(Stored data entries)
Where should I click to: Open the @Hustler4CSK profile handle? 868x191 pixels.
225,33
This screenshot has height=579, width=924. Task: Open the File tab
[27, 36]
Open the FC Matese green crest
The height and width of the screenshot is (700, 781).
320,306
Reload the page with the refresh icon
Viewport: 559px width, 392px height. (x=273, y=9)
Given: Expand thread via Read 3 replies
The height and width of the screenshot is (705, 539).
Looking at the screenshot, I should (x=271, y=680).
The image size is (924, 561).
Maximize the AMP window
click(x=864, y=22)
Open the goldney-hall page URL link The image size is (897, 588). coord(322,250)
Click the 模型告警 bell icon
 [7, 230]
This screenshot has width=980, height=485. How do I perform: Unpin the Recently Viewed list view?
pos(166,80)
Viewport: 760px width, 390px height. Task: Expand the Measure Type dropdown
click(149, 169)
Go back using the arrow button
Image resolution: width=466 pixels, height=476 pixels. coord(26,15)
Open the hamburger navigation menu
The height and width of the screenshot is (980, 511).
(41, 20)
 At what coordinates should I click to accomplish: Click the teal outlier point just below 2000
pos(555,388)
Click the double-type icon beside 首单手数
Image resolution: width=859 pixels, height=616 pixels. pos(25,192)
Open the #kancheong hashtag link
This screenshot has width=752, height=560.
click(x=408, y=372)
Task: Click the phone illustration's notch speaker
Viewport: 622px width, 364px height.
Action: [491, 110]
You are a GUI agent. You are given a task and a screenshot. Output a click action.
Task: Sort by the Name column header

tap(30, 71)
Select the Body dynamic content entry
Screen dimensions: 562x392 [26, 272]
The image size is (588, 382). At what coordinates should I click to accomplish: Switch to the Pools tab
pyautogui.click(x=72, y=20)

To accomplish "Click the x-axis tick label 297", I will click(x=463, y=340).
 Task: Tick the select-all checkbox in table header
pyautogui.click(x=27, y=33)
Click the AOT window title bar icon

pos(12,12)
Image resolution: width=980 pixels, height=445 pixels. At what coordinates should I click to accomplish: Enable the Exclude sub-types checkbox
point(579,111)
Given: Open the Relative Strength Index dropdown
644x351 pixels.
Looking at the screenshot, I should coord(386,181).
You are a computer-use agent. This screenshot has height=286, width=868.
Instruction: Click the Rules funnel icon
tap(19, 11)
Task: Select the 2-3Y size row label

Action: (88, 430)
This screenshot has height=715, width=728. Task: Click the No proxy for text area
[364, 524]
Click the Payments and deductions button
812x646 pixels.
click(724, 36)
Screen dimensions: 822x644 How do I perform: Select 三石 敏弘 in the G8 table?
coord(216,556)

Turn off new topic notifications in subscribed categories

__Exercise brief__.
Please give the full set of data again exactly.

__Response for this exercise__.
Where should I click to: Open the @Hustler4CSK profile handle? 868x191 pixels.
225,33
This screenshot has height=579, width=924. Task: Open the File tab
[27, 36]
Open the FC Matese green crest
The height and width of the screenshot is (700, 781).
320,306
Reload the page with the refresh icon
Viewport: 559px width, 392px height. (x=273, y=9)
Given: Expand thread via Read 3 replies
The height and width of the screenshot is (705, 539).
Looking at the screenshot, I should (x=271, y=680).
The image size is (924, 561).
Maximize the AMP window
click(x=864, y=22)
Open the goldney-hall page URL link The image size is (897, 588). coord(322,250)
Click the 模型告警 bell icon
 [7, 230]
This screenshot has width=980, height=485. How do I perform: Unpin the Recently Viewed list view?
pos(166,80)
Viewport: 760px width, 390px height. Task: Expand the Measure Type dropdown
click(149, 169)
Go back using the arrow button
Image resolution: width=466 pixels, height=476 pixels. coord(26,15)
Open the hamburger navigation menu
The height and width of the screenshot is (980, 511).
(41, 20)
 At what coordinates should I click to accomplish: Click the teal outlier point just below 2000
pos(555,388)
Click the double-type icon beside 首单手数
Image resolution: width=859 pixels, height=616 pixels. pos(25,192)
Open the #kancheong hashtag link
This screenshot has width=752, height=560.
click(x=408, y=372)
Task: Click the phone illustration's notch speaker
Viewport: 622px width, 364px height.
Action: [491, 110]
You are a GUI agent. You are given a task and a screenshot. Output a click action.
Task: Sort by the Name column header

tap(30, 71)
Select the Body dynamic content entry
Screen dimensions: 562x392 [26, 272]
The image size is (588, 382). At what coordinates should I click to accomplish: Switch to the Pools tab
pyautogui.click(x=72, y=20)

To accomplish "Click the x-axis tick label 297", I will click(x=463, y=340).
 Task: Tick the select-all checkbox in table header
pyautogui.click(x=27, y=33)
Click the AOT window title bar icon

pos(12,12)
Image resolution: width=980 pixels, height=445 pixels. At what coordinates should I click to accomplish: Enable the Exclude sub-types checkbox
point(579,111)
Given: Open the Relative Strength Index dropdown
644x351 pixels.
Looking at the screenshot, I should coord(386,181).
You are a computer-use agent. This screenshot has height=286, width=868.
Instruction: Click the Rules funnel icon
tap(19, 11)
Task: Select the 2-3Y size row label

Action: (88, 430)
This screenshot has height=715, width=728. Task: Click the No proxy for text area
[364, 524]
Click the Payments and deductions button
812x646 pixels.
click(724, 36)
Screen dimensions: 822x644 How do I perform: Select 三石 敏弘 in the G8 table?
coord(216,556)

Turn off new topic notifications in subscribed categories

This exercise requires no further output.